### Brief
Substitute "Command" for every occurrence of "Instruction" in the lines below, leaving everything else as it is.

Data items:
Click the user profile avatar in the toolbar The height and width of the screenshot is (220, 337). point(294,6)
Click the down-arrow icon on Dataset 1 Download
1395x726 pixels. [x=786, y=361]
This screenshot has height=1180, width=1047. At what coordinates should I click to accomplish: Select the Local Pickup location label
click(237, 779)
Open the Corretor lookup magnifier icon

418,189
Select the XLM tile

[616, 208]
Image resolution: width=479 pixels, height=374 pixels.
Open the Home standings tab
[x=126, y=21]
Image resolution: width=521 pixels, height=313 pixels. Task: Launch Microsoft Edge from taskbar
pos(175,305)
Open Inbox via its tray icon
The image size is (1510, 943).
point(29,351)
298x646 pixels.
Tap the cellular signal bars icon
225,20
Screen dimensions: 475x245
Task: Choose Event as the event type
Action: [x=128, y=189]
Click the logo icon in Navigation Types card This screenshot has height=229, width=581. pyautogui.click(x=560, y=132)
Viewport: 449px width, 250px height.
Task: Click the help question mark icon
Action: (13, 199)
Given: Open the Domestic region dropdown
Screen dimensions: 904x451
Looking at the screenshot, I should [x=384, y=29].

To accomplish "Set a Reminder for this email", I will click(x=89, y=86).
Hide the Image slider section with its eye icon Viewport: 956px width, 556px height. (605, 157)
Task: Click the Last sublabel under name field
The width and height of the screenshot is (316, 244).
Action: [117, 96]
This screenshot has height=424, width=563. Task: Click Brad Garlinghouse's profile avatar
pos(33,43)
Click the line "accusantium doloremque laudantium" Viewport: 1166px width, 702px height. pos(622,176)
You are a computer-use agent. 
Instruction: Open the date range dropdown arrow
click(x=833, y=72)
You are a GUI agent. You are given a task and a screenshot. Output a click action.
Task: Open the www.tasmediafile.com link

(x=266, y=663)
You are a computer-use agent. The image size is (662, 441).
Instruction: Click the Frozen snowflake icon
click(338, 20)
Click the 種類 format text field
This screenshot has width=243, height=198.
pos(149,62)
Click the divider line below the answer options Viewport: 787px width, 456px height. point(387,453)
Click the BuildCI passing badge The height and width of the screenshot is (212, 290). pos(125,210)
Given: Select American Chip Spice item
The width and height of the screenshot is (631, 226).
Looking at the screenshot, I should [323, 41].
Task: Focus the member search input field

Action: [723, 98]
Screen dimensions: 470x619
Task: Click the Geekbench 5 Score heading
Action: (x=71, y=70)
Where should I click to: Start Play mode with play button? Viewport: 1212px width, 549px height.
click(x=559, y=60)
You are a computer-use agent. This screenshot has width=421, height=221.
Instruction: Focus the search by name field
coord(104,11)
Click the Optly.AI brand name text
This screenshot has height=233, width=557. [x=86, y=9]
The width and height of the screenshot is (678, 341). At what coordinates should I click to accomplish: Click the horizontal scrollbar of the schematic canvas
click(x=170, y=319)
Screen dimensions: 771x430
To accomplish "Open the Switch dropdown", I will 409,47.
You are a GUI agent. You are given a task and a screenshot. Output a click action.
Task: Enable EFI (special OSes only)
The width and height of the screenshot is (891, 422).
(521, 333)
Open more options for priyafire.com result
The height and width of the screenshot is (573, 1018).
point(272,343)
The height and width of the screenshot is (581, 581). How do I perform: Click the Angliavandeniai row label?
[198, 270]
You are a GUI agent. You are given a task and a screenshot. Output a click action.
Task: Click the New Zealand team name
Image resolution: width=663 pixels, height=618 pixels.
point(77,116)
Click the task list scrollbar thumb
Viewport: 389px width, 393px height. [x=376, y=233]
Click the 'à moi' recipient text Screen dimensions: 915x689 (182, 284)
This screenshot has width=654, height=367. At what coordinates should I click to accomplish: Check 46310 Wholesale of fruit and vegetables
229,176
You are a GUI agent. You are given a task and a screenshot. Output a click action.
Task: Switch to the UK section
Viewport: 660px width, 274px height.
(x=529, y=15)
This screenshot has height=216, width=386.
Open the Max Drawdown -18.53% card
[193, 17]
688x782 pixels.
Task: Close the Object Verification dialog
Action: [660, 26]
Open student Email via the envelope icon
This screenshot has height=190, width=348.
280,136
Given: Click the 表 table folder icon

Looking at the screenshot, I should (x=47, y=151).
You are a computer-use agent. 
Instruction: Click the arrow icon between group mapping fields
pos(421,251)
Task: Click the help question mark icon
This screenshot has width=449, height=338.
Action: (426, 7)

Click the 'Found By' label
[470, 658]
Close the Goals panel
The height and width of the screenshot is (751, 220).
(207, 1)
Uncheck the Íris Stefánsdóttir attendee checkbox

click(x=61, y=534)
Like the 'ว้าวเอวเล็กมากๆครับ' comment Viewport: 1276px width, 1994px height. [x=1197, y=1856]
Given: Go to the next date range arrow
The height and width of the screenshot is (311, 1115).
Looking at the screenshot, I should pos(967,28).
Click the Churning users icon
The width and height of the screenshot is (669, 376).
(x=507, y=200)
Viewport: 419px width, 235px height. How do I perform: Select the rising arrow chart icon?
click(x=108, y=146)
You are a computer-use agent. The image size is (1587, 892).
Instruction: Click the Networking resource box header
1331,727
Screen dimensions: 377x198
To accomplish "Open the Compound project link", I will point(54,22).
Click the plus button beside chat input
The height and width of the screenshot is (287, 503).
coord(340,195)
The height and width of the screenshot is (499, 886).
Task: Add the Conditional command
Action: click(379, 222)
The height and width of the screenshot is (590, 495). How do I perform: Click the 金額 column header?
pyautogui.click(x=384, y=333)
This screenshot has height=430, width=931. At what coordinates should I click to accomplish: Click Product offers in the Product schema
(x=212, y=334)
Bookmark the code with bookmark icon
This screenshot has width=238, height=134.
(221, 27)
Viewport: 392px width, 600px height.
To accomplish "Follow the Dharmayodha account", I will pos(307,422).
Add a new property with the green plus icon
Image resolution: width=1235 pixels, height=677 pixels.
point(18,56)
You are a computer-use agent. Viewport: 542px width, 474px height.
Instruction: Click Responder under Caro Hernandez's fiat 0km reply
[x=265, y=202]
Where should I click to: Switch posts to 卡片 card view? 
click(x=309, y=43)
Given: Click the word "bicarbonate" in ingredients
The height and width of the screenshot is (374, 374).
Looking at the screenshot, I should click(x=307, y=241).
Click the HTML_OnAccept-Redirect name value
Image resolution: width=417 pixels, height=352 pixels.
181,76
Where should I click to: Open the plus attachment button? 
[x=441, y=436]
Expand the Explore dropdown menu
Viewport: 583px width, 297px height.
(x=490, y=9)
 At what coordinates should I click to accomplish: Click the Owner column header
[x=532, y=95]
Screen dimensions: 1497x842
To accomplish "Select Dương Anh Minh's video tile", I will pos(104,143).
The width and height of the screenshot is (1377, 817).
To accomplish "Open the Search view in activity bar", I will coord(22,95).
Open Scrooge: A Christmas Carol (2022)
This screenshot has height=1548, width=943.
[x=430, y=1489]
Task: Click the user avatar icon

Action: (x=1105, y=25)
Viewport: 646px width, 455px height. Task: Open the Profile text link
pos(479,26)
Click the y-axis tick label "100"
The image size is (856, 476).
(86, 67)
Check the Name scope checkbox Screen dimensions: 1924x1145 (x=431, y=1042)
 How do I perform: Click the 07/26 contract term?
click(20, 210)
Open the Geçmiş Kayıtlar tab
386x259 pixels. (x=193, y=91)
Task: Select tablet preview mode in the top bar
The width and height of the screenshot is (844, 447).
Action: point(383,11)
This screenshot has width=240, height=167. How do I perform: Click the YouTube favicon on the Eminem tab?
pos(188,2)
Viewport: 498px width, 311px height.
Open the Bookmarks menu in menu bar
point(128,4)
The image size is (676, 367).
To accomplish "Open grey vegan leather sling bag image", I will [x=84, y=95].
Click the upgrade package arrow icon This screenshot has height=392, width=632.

### Complete answer
Click the user profile avatar in the toolbar The height and width of the screenshot is (220, 337). point(294,6)
Click the down-arrow icon on Dataset 1 Download
1395x726 pixels. [x=786, y=361]
This screenshot has height=1180, width=1047. At what coordinates should I click to accomplish: Select the Local Pickup location label
click(237, 779)
Open the Corretor lookup magnifier icon

418,189
Select the XLM tile

[616, 208]
Image resolution: width=479 pixels, height=374 pixels.
Open the Home standings tab
[x=126, y=21]
Image resolution: width=521 pixels, height=313 pixels. Task: Launch Microsoft Edge from taskbar
pos(175,305)
Open Inbox via its tray icon
The image size is (1510, 943).
point(29,351)
298x646 pixels.
Tap the cellular signal bars icon
225,20
Screen dimensions: 475x245
Task: Choose Event as the event type
Action: [x=128, y=189]
Click the logo icon in Navigation Types card This screenshot has height=229, width=581. pyautogui.click(x=560, y=132)
Viewport: 449px width, 250px height.
Task: Click the help question mark icon
Action: (13, 199)
Given: Open the Domestic region dropdown
Screen dimensions: 904x451
Looking at the screenshot, I should [x=384, y=29].

To accomplish "Set a Reminder for this email", I will click(x=89, y=86).
Hide the Image slider section with its eye icon Viewport: 956px width, 556px height. (605, 157)
Task: Click the Last sublabel under name field
The width and height of the screenshot is (316, 244).
Action: [117, 96]
This screenshot has height=424, width=563. Task: Click Brad Garlinghouse's profile avatar
pos(33,43)
Click the line "accusantium doloremque laudantium" Viewport: 1166px width, 702px height. pos(622,176)
You are a computer-use agent. 
Command: Open the date range dropdown arrow
click(x=833, y=72)
You are a GUI agent. You are given a task and a screenshot. Output a click action.
Task: Open the www.tasmediafile.com link

(x=266, y=663)
You are a computer-use agent. The image size is (662, 441).
Command: Click the Frozen snowflake icon
click(338, 20)
Click the 種類 format text field
This screenshot has width=243, height=198.
pos(149,62)
Click the divider line below the answer options Viewport: 787px width, 456px height. point(387,453)
Click the BuildCI passing badge The height and width of the screenshot is (212, 290). pos(125,210)
Given: Select American Chip Spice item
The width and height of the screenshot is (631, 226).
Looking at the screenshot, I should [323, 41].
Task: Focus the member search input field

Action: [723, 98]
Screen dimensions: 470x619
Task: Click the Geekbench 5 Score heading
Action: (x=71, y=70)
Where should I click to: Start Play mode with play button? Viewport: 1212px width, 549px height.
click(x=559, y=60)
You are a computer-use agent. This screenshot has width=421, height=221.
Command: Focus the search by name field
coord(104,11)
Click the Optly.AI brand name text
This screenshot has height=233, width=557. [x=86, y=9]
The width and height of the screenshot is (678, 341). At what coordinates should I click to accomplish: Click the horizontal scrollbar of the schematic canvas
click(x=170, y=319)
Screen dimensions: 771x430
To accomplish "Open the Switch dropdown", I will 409,47.
You are a GUI agent. You are given a task and a screenshot. Output a click action.
Task: Enable EFI (special OSes only)
The width and height of the screenshot is (891, 422).
(521, 333)
Open more options for priyafire.com result
The height and width of the screenshot is (573, 1018).
point(272,343)
The height and width of the screenshot is (581, 581). How do I perform: Click the Angliavandeniai row label?
[198, 270]
You are a GUI agent. You are given a task and a screenshot. Output a click action.
Task: Click the New Zealand team name
Image resolution: width=663 pixels, height=618 pixels.
point(77,116)
Click the task list scrollbar thumb
Viewport: 389px width, 393px height. [x=376, y=233]
Click the 'à moi' recipient text Screen dimensions: 915x689 (182, 284)
This screenshot has width=654, height=367. At what coordinates should I click to accomplish: Check 46310 Wholesale of fruit and vegetables
229,176
You are a GUI agent. You are given a task and a screenshot. Output a click action.
Task: Switch to the UK section
Viewport: 660px width, 274px height.
(x=529, y=15)
This screenshot has height=216, width=386.
Open the Max Drawdown -18.53% card
[193, 17]
688x782 pixels.
Task: Close the Object Verification dialog
Action: [660, 26]
Open student Email via the envelope icon
This screenshot has height=190, width=348.
280,136
Given: Click the 表 table folder icon

Looking at the screenshot, I should (x=47, y=151).
You are a computer-use agent. 
Command: Click the arrow icon between group mapping fields
pos(421,251)
Task: Click the help question mark icon
This screenshot has width=449, height=338.
Action: (426, 7)

Click the 'Found By' label
[470, 658]
Close the Goals panel
The height and width of the screenshot is (751, 220).
(207, 1)
Uncheck the Íris Stefánsdóttir attendee checkbox

click(x=61, y=534)
Like the 'ว้าวเอวเล็กมากๆครับ' comment Viewport: 1276px width, 1994px height. [x=1197, y=1856]
Given: Go to the next date range arrow
The height and width of the screenshot is (311, 1115).
Looking at the screenshot, I should pos(967,28).
Click the Churning users icon
The width and height of the screenshot is (669, 376).
(x=507, y=200)
Viewport: 419px width, 235px height. How do I perform: Select the rising arrow chart icon?
click(x=108, y=146)
You are a computer-use agent. The image size is (1587, 892).
Command: Click the Networking resource box header
1331,727
Screen dimensions: 377x198
To accomplish "Open the Compound project link", I will point(54,22).
Click the plus button beside chat input
The height and width of the screenshot is (287, 503).
coord(340,195)
The height and width of the screenshot is (499, 886).
Task: Add the Conditional command
Action: click(379, 222)
The height and width of the screenshot is (590, 495). How do I perform: Click the 金額 column header?
pyautogui.click(x=384, y=333)
This screenshot has height=430, width=931. At what coordinates should I click to accomplish: Click Product offers in the Product schema
(x=212, y=334)
Bookmark the code with bookmark icon
This screenshot has width=238, height=134.
(221, 27)
Viewport: 392px width, 600px height.
To accomplish "Follow the Dharmayodha account", I will pos(307,422).
Add a new property with the green plus icon
Image resolution: width=1235 pixels, height=677 pixels.
point(18,56)
You are a computer-use agent. Viewport: 542px width, 474px height.
Command: Click Responder under Caro Hernandez's fiat 0km reply
[x=265, y=202]
Where should I click to: Switch posts to 卡片 card view? 
click(x=309, y=43)
Given: Click the word "bicarbonate" in ingredients
The height and width of the screenshot is (374, 374).
Looking at the screenshot, I should click(x=307, y=241).
Click the HTML_OnAccept-Redirect name value
Image resolution: width=417 pixels, height=352 pixels.
181,76
Where should I click to: Open the plus attachment button? 
[x=441, y=436]
Expand the Explore dropdown menu
Viewport: 583px width, 297px height.
(x=490, y=9)
 At what coordinates should I click to accomplish: Click the Owner column header
[x=532, y=95]
Screen dimensions: 1497x842
To accomplish "Select Dương Anh Minh's video tile", I will pos(104,143).
The width and height of the screenshot is (1377, 817).
To accomplish "Open the Search view in activity bar", I will coord(22,95).
Open Scrooge: A Christmas Carol (2022)
This screenshot has height=1548, width=943.
[x=430, y=1489]
Task: Click the user avatar icon

Action: (x=1105, y=25)
Viewport: 646px width, 455px height. Task: Open the Profile text link
pos(479,26)
Click the y-axis tick label "100"
The image size is (856, 476).
(86, 67)
Check the Name scope checkbox Screen dimensions: 1924x1145 (x=431, y=1042)
 How do I perform: Click the 07/26 contract term?
click(20, 210)
Open the Geçmiş Kayıtlar tab
386x259 pixels. (x=193, y=91)
Task: Select tablet preview mode in the top bar
The width and height of the screenshot is (844, 447).
Action: point(383,11)
This screenshot has width=240, height=167. How do I perform: Click the YouTube favicon on the Eminem tab?
pos(188,2)
Viewport: 498px width, 311px height.
Open the Bookmarks menu in menu bar
point(128,4)
The image size is (676, 367).
To accomplish "Open grey vegan leather sling bag image", I will [x=84, y=95].
Click the upgrade package arrow icon This screenshot has height=392, width=632.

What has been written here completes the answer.